17.02.2021, 15:04 Автор: Ариша Дашковская

Закрыть настройки

Показано 1 из 30 страниц

1 2 3 4 ... 29 30


ГЛАВА 1


       
       

***


       
       Мария открыла глаза и снова зажмурилась. Яркий свет ослепил ее. Мгновение назад она гуляла в парке с подругой и ее маленьким сыном, кружила смеющегося Адама и любовалась солнечными бликами в его кудряшках. Теперь пение птиц смолкло. Голоса людей, доносившиеся с реки, затихли. Летний теплый ветер не обдувал ее лицо, не играл распущенными волосами. И Адам больше не смеялся. Мария не держала ребенка на руках, не переступала по щекочущей босые ступни траве газона. Она лежала.
       Свет беспощадным лучом прожектора бил по векам. Мария хотела заслониться, но рука почему-то не слушалась. Приподняться бы или отвернуться, но тело оцепенело. Она попыталась позвать на помощь Люси и только тогда почувствовала, как сильно пересох ее рот. Губы растрескались. Вместо имени подруги с них сорвался лишь негромкий стон. Мария запаниковала. Грудь сдавили стальные тиски страха, сжимавшиеся с каждой секундой всё сильнее до тех пор, пока она не стала задыхаться. Мария судорожно и жадно хватала воздух ртом, но кислород не поступал в легкие.
       — Мария, всё хорошо. Вы в безопасности. Дышите ровно, — услышала она со стороны мужской голос.
       То, что она не одна, немного успокоило ее. Вверху что-то клацнуло. Свет погас. Веки Марии, будто налитые свинцом, тяжело приподнялись. Сквозь серую муть она различила большое металлическое блюдо с шестью круглыми, теперь уже потухшими, лампами. Светильник. Такие обычно используют в операционных.
       — Чтобы не смущать вас, — прозвучал тот же голос. На миг над ней появилась рука. На запястье, выглядывающем из-под рукава медицинского халата, Мария заметила массивный металлический браслет часов. Рука отвела купол светильника в сторону, открыв взгляду Марии побеленный потолок, в правом углу которого расплылась огромная рыжая клякса ржавчины.
       Чтобы увидеть обладателя руки, Марии пришлось повернуть голову влево. Простое движение далось с трудом. Из-за изменения положения ее взгляд расфокусировался. На фоне светло-желтой стены она разглядела лишь размытое белое пятно, напоминающее очертаниями человеческую фигуру.
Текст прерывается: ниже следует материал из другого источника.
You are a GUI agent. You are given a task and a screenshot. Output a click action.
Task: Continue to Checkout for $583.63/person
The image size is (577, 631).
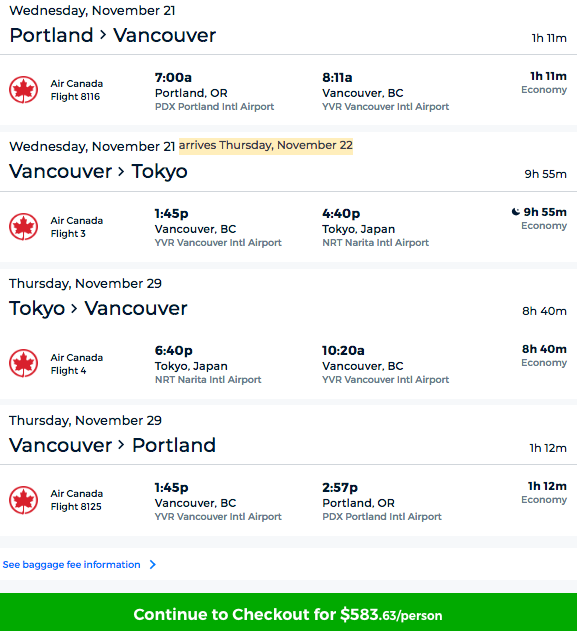288,612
Пришлось несколько раз моргнуть, и только после этого картинка обрела четкость.
       Перед ней стоял доктор, осунувшийся и уставший. Темные тени под глазами были заметны даже за линзами старомодных роговых очков. Мария дала бы ему лет сорок, может, чуть больше. Хотя она всегда не слишком преуспевала в определении возраста. В той среде, где она вращалась, люди выглядели гораздо моложе своих лет.
       — Всё хорошо. Вы в безопасности, — повторил он. — Сейчас я отключу аппаратуру.
       Прикосновения его пальцев ко лбу, вискам, темени сопровождались легкими щелчками. Скоро в руках доктора оказался пучок отсоединенных проводков с пластинками на концах, которые он аккуратно смотал и скрепил резинкой. Доктор положил моток на край тумбочки рядом с аппаратом, вскоре исчезнувшим в металлическом чемоданчике. Поверхность тумбочки осталась совершенно пустой, и теперь ничего не скрывало многочисленных царапин и сколов лака на ней.
       Закрыв крышку чемодана и щелкнув замками, доктор внимательно посмотрел на Марию.
       — Вы понимаете, что я вам говорю?
       Удовлетворившись слабым кивком в ответ, доктор продолжил:
       — Помните, что с вами произошло?
       Хороший вопрос. Язык Марии несколько раз беспомощно ткнулся в нёбо, и с пересохших губ слетело невнятное мычание. Поняв, что у нее не получится произнести даже простейшее слово, она покачала головой.
       Сначала она подумала о парке. Еще свежо было ощущение мягкой травы под ногами, ласковых прикосновений солнца к лицу и непокрытым плечам, в ушах звенели отголоски песен птиц, прячущихся в раскидистых кронах старых деревьев. Вот только после рождения Адама они с Люси ни разу не выбирались в парк. В грядущие выходные они планировали это исправить. Очевидно, прогулка была лишь ярким кадром, фрагментом сна, не имеющим никакой связи с предшествующими событиями.
       Последним реальным воспоминанием было то, как Джеф отвозил ее домой после сборного концерта в Карнеги-холле. Настроение Марии испортилось из-за встречи с Дереком, а Джеф чувствовал себя неважно, только поэтому они не остались на фуршет для артистов. Если бы не запущенная простуда, продюсер непременно заставил бы Марию отбыть на этом мероприятии хотя бы час. Но глаза Джефа слезились, нос раздулся и покраснел, а бумажные платочки слишком быстро заканчивались, поэтому он не пожелал тратить силы на дискуссию с ней. Тем более СМИ пугали очередной эпидемией гриппа, а Джеф всегда заботился о здоровье своей «подопечной». Только почему-то себя к источникам инфекции он упрямо не относил и продолжал вести привычный образ жизни, не обращая внимания на насморк и кашель. «Это не заразно, Мария, — говорил он, улыбаясь, — пара витаминок, и всё пройдет».
       Сколько бы Мария ни напрягала память, она не помнила, чтобы кофейный бентли Джефа останавливался на Парк-Авеню перед Левер-Хаус, так же как не помнила себя, достающей ключи и отмыкающей дверь в свои апартаменты. Дом Марии от Карнеги-холла отделяло всего лишь шесть кварталов, и мысль о том, что по пути могло произойти нечто ужасное, казалась ей странной. Она перебирала варианты событий и не могла выбрать самый убедительный. Авария? В таком случае ей следовало быть мгновенной, чтобы Мария не успела осознать даже ее факт. Инсульт? В последнее время она пахала как проклятая. Джеф не позволял расслабиться, называя фортуну подругой изменчивой. Но никаких предпосылок к кровоизлиянию Мария не замечала. Редкие приступы мигрени по вечерам она в расчет не брала.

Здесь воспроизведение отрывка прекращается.